No right to circulate
No foreign television station claims the right to telecast its programmes in Singapore. Indeed America’s Federal Communications Commission regulations bar foreigners from owning more than 25 per cent of a TV or radio station. In other words, only Americans can control a business which influences public opinion in America. Thus before Rupert Murdoch purchased the independent TV stations of the Metromedia group in 1985, he first took up US citizenship. If a mighty nation of 240 million finds such safeguards necessary, what about a plastic, unformed society like Singapore?
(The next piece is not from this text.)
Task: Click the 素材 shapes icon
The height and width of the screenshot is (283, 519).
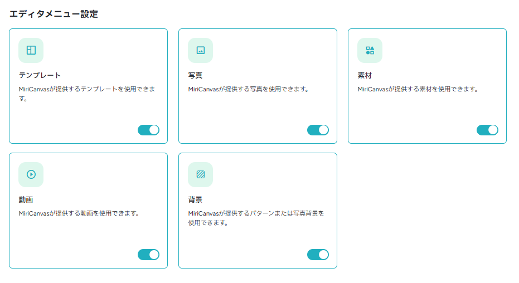Action: click(x=370, y=50)
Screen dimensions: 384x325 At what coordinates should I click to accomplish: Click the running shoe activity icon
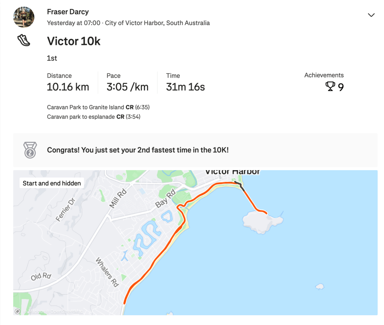pos(24,40)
As for the US print media, in 1976 the South African Ministry of Information was negotiating covertly to buy the Washington Star to soft-sell apartheid. When the story broke, a storm broke out in Washington and the purchase fell through. Americans were outraged at this South African attempt to soft-sell apartheid in America’s marketplace of ideas. But apartheid is patently abhorrent. If the marketplace of ideas automatically separates the good from the bad, and rewards the good, why this outrage at an attempt which is doomed to fail? When America reacts in this way, is it surprising that Singapore feels it cannot take chances with the offshore press taking sides on Singapore’s domestic debate?
Americans were outraged at this South African attempt to soft-sell apartheid in America’s marketplace of ideas.
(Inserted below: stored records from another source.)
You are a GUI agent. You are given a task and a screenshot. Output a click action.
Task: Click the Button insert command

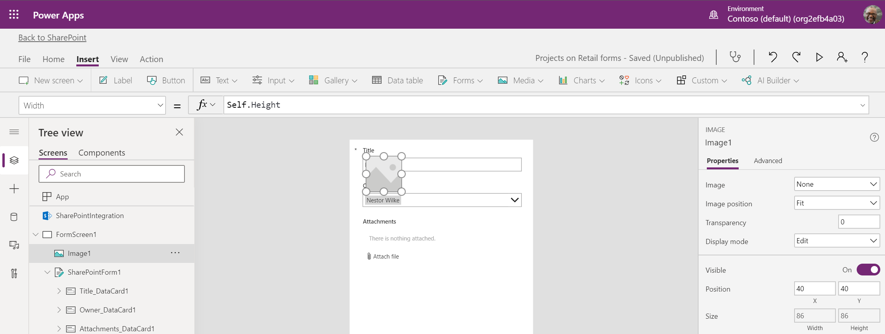[166, 81]
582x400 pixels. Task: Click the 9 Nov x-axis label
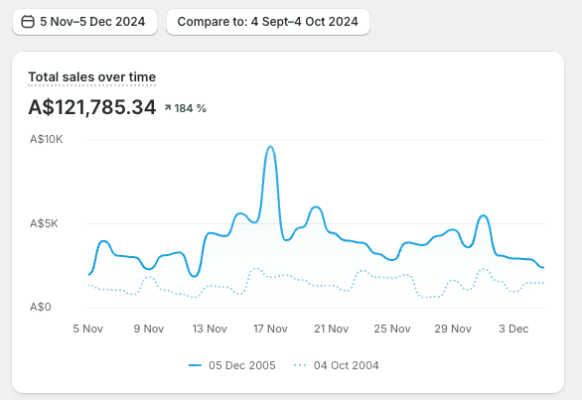tap(149, 329)
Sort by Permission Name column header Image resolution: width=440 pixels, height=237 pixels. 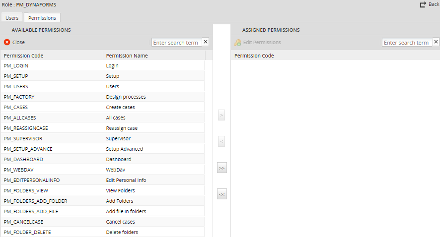pos(127,56)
Circulation in Singapore is a privilege granted by the Singapore government on our terms. The terms are that they should report as outsiders for outsiders, i.e., do not become a partisan in our domestic debate. If they do not want to accept these conditions, they do not have to sell in Singapore.
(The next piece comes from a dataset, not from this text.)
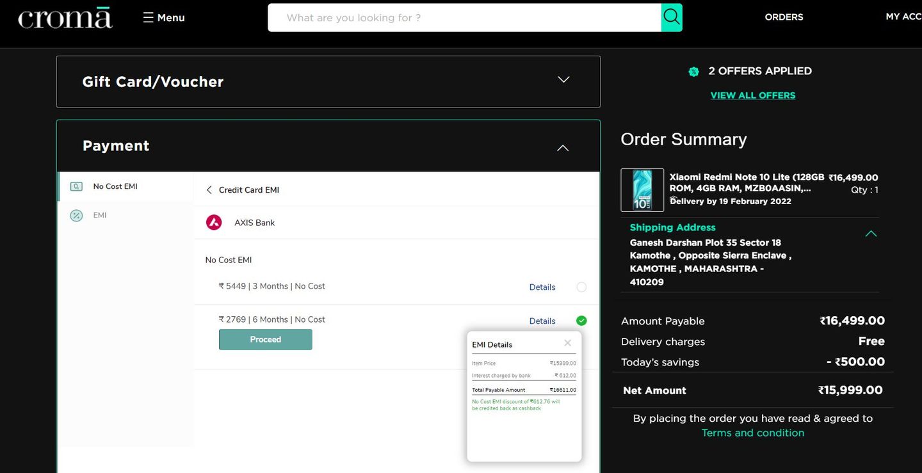The image size is (922, 473).
Task: View Details for 6 Months plan
Action: (x=542, y=321)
I had to sue them for libel, for unless I demolish their damaging misrepresentations they will affect my standing with my own people.
The disputes with Time, etc.
In the last one
and a half years, the Singapore government has restricted the circulations of a number of offshore publications in Singapore: Time, AWSJ, Asiaweek and FEER.
The disputes with Time, AWSJ and Asiaweek have been over the right of reply. All three published inaccurate reports. The government wrote to set the facts straight. Time and AWSJ refused to publish the government replies. Asiaweek published a government reply, but without our consent tampered with it and attributed the doctored version to the Singapore government spokesman.
FEER published a story which was not only false but defamatory. The government challenged it either to substantiate or to withdraw its allegations. Only when FEER repeatedly refused to do so did the government restrict its circulation. I also had to sue them for libel, for unless I demolish their damaging misrepresentations they will affect my standing with my own people.
Restriction of circulation
The government could simply have banned these journals. But to ban them would have been an overreaction. Since sales is one of the principal motivations of these journals, it was sufficient to restrict their circulation.
Restricting the circulations does not deprive Singaporeans of access to information. Once a few hundred copies are available in Singapore, anyone who needs any information in them can make a photocopy for himself. Alternatively, he can buy an advertisement-free copy of the journal, since the law now allows individuals to reproduce and sell copies of restricted journals, provided all advertisements are removed, and the person doing so makes no profits from his public service.